Die Position des Präsidenten der Europäischen Kommission ist weitgehend der eines nationalen Regierungschefs vergleichbar, sieht man davon ab, daß er im Gegensatz zum britischen Premierminister oder dem deutschen Bundeskanzler bestenfalls informell die Zusammensetzung seiner Regierung beeinflussen kann. Er ist als primus inter pares hauptsächlich mit exekutiven Aufgaben betraut. Für rein repräsentative Funktionen, wie sie etwa vom deutschen Bundespräsidenten wahrgenommen werden, sieht das gegenwärtige europäische Institutionengefüge hingegen kein gesondertes politisches Amt vor. Im Hinblick auf eine institutionelle Reform wäre die Einrichtung eines solchen Amtes eines Europäischen Präsidenten durchaus sinnvoll. Dem Europäischen Präsidenten käme primär eine symbolische Integrationsfunktion zu. Er würde die Union nach außen repräsentieren und könnte eine wichtige politische Rolle als interner Schlichter und Vermittler zwischen verschiedenen Mitgliedstaaten oder zwischen einzelnen Mitgliedstaaten und europäischen Institutionen spielen.
Hieraus ergäbe sich nicht nur zusätzliche politische Schubkraft für den Integrationsprozeß in einem erweiterten Europa. Mit der Einrichtung eines solchen Amtes könnte auf lange Sicht überdies ein wichtiger positiver Nebeneffekt verbunden sein, wenn politische Anreize entsprechend gesetzt werden: die Herausbildung eines europäischen Parteiensystems. Entscheidend hierfür wäre zunächst, daß der Europäische Präsident durch das Europäische Parlament gewählt wird. Während ein solches Vorgehen bei der Bestellung der Kommission angesichts eines fehlenden Parteiensystems aus mitgliedstaatlicher Perspektive kaum akzeptabel erscheint, könnte es bei der Bestimmung eines primär mit repräsentativen und keinerlei exekutiven Funktionen ausgestatteten Amtes gerade als Hebel dienen, um einen europäischen Parteienwettbewerb in Gang zu setzen. So entstünden Anreize für die Herausbildung europaweit agierender Parteien (etwa aus den derzeitigen Fraktionen im Europäischen Parlament), die sich auf einen gemeinsamen Spitzenkandidaten für das Präsidentenamt verständigen müßten. Europawahlen wären damit nicht mehr durch den Wettstreit nationaler Parteien bestimmt, sondern durch den Wahlkampf europäischer Parteizusammenschlüsse.

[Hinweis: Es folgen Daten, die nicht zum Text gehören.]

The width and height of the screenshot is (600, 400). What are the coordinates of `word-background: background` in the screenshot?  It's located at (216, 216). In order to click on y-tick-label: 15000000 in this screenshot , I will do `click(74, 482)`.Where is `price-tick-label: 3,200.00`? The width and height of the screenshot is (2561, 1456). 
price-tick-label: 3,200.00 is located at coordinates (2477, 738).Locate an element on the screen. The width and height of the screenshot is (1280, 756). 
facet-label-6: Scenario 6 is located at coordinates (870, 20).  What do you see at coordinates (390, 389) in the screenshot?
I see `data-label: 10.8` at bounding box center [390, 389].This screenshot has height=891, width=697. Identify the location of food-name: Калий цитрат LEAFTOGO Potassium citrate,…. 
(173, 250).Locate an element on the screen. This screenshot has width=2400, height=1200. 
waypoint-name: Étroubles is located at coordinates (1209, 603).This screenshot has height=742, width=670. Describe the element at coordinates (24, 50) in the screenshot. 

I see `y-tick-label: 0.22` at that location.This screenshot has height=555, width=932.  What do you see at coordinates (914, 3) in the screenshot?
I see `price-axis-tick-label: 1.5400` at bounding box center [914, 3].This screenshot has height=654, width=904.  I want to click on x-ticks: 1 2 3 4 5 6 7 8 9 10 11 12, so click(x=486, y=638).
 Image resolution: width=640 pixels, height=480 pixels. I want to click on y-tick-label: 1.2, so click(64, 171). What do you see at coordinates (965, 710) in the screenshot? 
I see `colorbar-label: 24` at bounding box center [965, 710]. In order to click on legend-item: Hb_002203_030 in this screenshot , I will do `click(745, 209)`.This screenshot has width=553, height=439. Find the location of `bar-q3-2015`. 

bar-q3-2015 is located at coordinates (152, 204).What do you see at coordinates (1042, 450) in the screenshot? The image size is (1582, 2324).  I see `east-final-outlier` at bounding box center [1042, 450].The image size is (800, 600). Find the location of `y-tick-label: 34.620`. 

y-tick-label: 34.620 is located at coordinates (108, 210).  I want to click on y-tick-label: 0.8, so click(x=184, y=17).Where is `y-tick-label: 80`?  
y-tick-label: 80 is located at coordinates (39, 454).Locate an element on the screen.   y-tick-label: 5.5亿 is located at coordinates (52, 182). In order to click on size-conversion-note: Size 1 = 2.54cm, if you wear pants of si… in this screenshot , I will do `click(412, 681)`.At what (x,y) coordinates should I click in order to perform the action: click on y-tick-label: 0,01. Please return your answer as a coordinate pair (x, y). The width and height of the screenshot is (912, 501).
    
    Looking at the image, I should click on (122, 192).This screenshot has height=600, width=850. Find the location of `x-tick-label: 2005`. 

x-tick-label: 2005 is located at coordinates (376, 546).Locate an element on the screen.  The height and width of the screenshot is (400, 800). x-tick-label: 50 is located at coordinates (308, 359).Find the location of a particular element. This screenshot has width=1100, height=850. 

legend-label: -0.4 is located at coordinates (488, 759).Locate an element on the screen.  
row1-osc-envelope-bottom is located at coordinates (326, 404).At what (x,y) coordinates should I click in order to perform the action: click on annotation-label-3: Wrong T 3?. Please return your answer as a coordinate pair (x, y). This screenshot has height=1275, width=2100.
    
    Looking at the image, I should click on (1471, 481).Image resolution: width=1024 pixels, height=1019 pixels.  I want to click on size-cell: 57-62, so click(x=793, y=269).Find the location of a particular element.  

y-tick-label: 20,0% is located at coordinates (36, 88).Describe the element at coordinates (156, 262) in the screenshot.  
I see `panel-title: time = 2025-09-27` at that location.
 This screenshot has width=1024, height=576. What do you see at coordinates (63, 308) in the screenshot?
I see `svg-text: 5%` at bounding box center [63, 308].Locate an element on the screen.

Die Ausbildung eines funktionsfähigen europäischen Parteiensystems ist nicht von heute auf morgen zu erwarten. Sie ist jedoch von entscheidender Bedeutung für die weitere Entwicklung der europäischen Integration. Die demokratischen Legitimationsdefizite, an denen die Europäische Union zweifelsohne krankt, lassen sich letztlich nur reduzieren, wenn funktionsfähige Institutionen zur Aggregation, Artikulation und Integration politischer Interessen vorhanden sind. So ist es auf lange Sicht durchaus denkbar, auch die Kommission aus dem Parlament hervorgehen zu lassen. Ein europäisches Parteiensystem ist entscheidende Voraussetzung für die Demokratisierung der Union. Seine Entwicklung zu befördern, müßte daher ein zentrales Anliegen einer Reform des derzeitigen Institutionengefüges sein.